§ **ACTIVITÉ 1**: Combien de robots thérapeutes la BBC a-t-elle comptés sur Character.ai, selon l'article sur les robots thérapeutes ?
§ **ACTIVITÉ 2**: Poursuivez l'article sur les robots thérapeutes à partir de sa dernière phrase.

§ **TEXTE FOURNI**:

○ ○ ○ ○ ○

De plus en plus sollicitée et performante, l’IA propose désormais d’endosser le rôle du thérapeute, brouillant la frontière entre réel et l’artificiel. Faut-il s’en inquiéter ?
« J’ai réussi à évacuer ma colère », « Je me suis confié sur quelque chose que je n’avais jamais dit à personne », « Plus empathique et utile que n’importe quel thérapeute que j’ai eu »… Sur le site Reddit, à propos du robot Psychologist.ai, les avis des utilisateurs sont dithyrambiques. Cette intelligence artificielle conversationnelle, basée sur la technologie de ChatGPT d’OpenAI, est entraînée pour discuter santé mentale, reconnaître les émotions et prodiguer des conseils et exercices, à la manière d’un vrai psychologue. Une photo de profil présentant une femme à l’air bienveillant, une option permettant de discuter à l’oral avec “la thérapeute”, et une description ambiguë, jettent le flou quant à la réalité du personnage : « En tant que psychologue, je suis ici pour écouter vos préoccupations, vos expériences de vie ou vos problèmes », avance l’IA qui cumule 186 millions de messages depuis 2022. Perçue par ses utilisateurs comme anonyme, accessible 24 h sur 24, moins chère qu’un vrai psychologue, l’intelligence artificielle convainc de plus en plus d’utilisateurs. La BBC a dénombré pas moins de 475 robots thérapeutes sur Character.ai, un site de création de bot principalement utilisé par les 16 - 30 ans, détenu par Google.
Discussion avec le bot Psychologist.ai
Nouvel outil thérapeutique ou danger pour la santé ?
Des chercheurs[1] alertent cependant sur des diagnostics qui n’ont rien de clinique, et peuvent même s’avérer dangereux pour les usagers. En février, un adolescent américain de 14 ans a mis fin à ses jours après plusieurs semaines d’intense conversation avec une IA, qui l’aurait poussé au suicide. Sa mère a porté plainte contre Character.ai, à qui elle reproche une « spirale anthropomorphique, effroyablement réaliste » ayant provoqué chez son fils une véritable « dépendance affective. » Car malgré des capacités d’apprentissage très performantes, « les IA ne pourront jamais être des psy, elles n’ont pas de subjectivité propre, ne peuvent pas associer, ressentir. » analyse Olivier Duris, psychologue clinicien, spécialiste de l’usage numérique dans la relation thérapeutique. « Il faut faire attention, s’en servir comme outil de médiation. Certainement pas comme palliatif au manque de psys. » Selon lui, il faudrait mieux réglementer les entreprises prêtes à vendre des machines en faisant croire à leur pseudo-humanité. Cet été, l’Union européenne a voté un règlement sur l’IA pour « protéger la santé, la sûreté et les droits fondamentaux », en plus du RGPD (Règlement de protection des données) auquel elle est soumise. Ce nouveau règlement oblige des entreprises comme Character.ai, évaluée à 1 milliard de dollars, à préciser que les IA ne sont pas des humains.

○ ○ ○ ○ ○

§ **DONNÉES DE TRAVAIL**:
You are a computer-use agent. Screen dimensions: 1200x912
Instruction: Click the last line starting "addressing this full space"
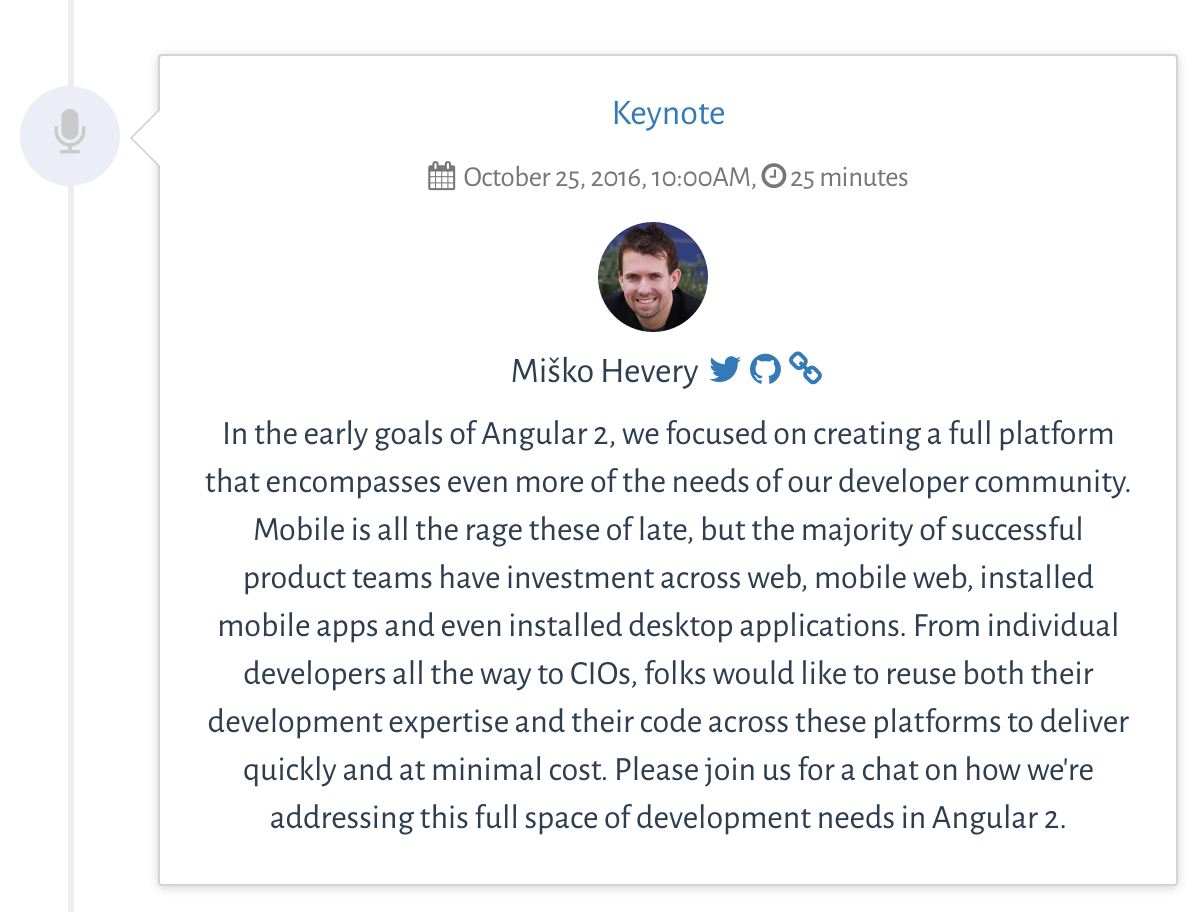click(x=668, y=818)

○ ○ ○ ○ ○

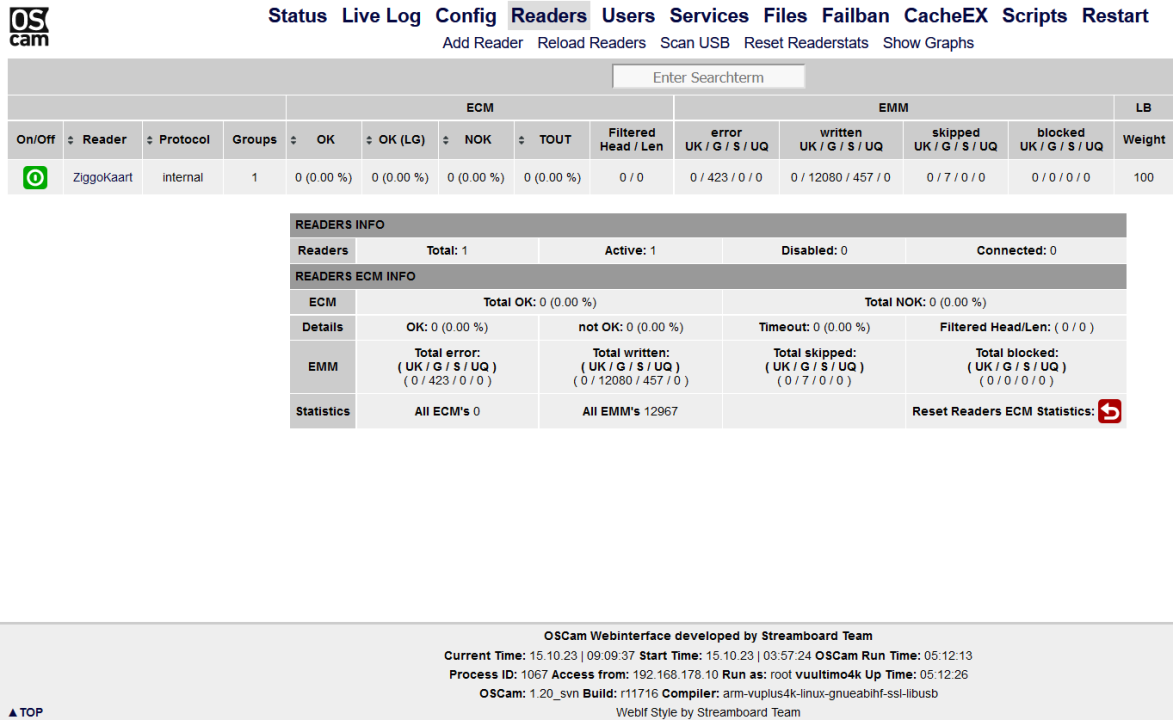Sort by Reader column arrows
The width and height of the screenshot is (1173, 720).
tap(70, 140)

○ ○ ○ ○ ○

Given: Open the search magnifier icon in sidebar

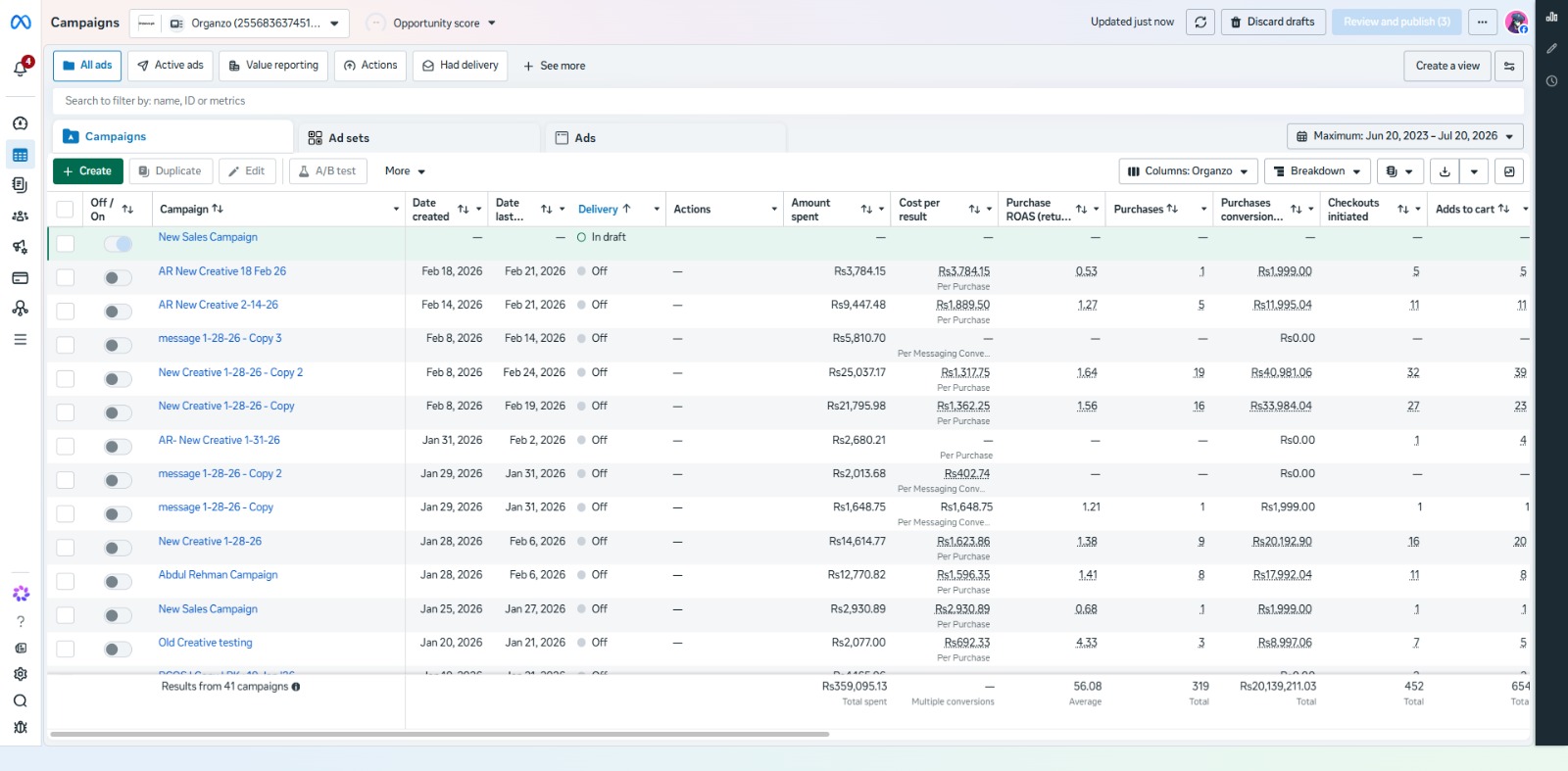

○ ○ ○ ○ ○

§ **VOTRE RÉPONSE 1**: Elle en a compté 475.

§ **VOTRE RÉPONSE 2**:
Pour autant, Olivier Duris ne craint pas de travailler avec des supports numériques : « Les jeux vidéo, les dessins animés, les robots sont des outils de médiation thérapeutique, comme le serait la pâte à modeler. Ils permettent de travailler, autrement que dans une relation face à face, la relation intersubjective, la narrativité, le langage. » Certaines applications développées par des praticiens – d’auto-évaluation comme Simple+ ou pour les familles d’aidants comme eBref – peuvent permettre d’accompagner un patient entre deux séances, et de mieux comprendre son quotidien en analysant les données. Le membre de l’Institut pour l’étude des relations hommes-robots a travaillé sur une charte éthique à ce sujet et est en train de finaliser une recherche sur les images générées par IA dans un cadre thérapeutique.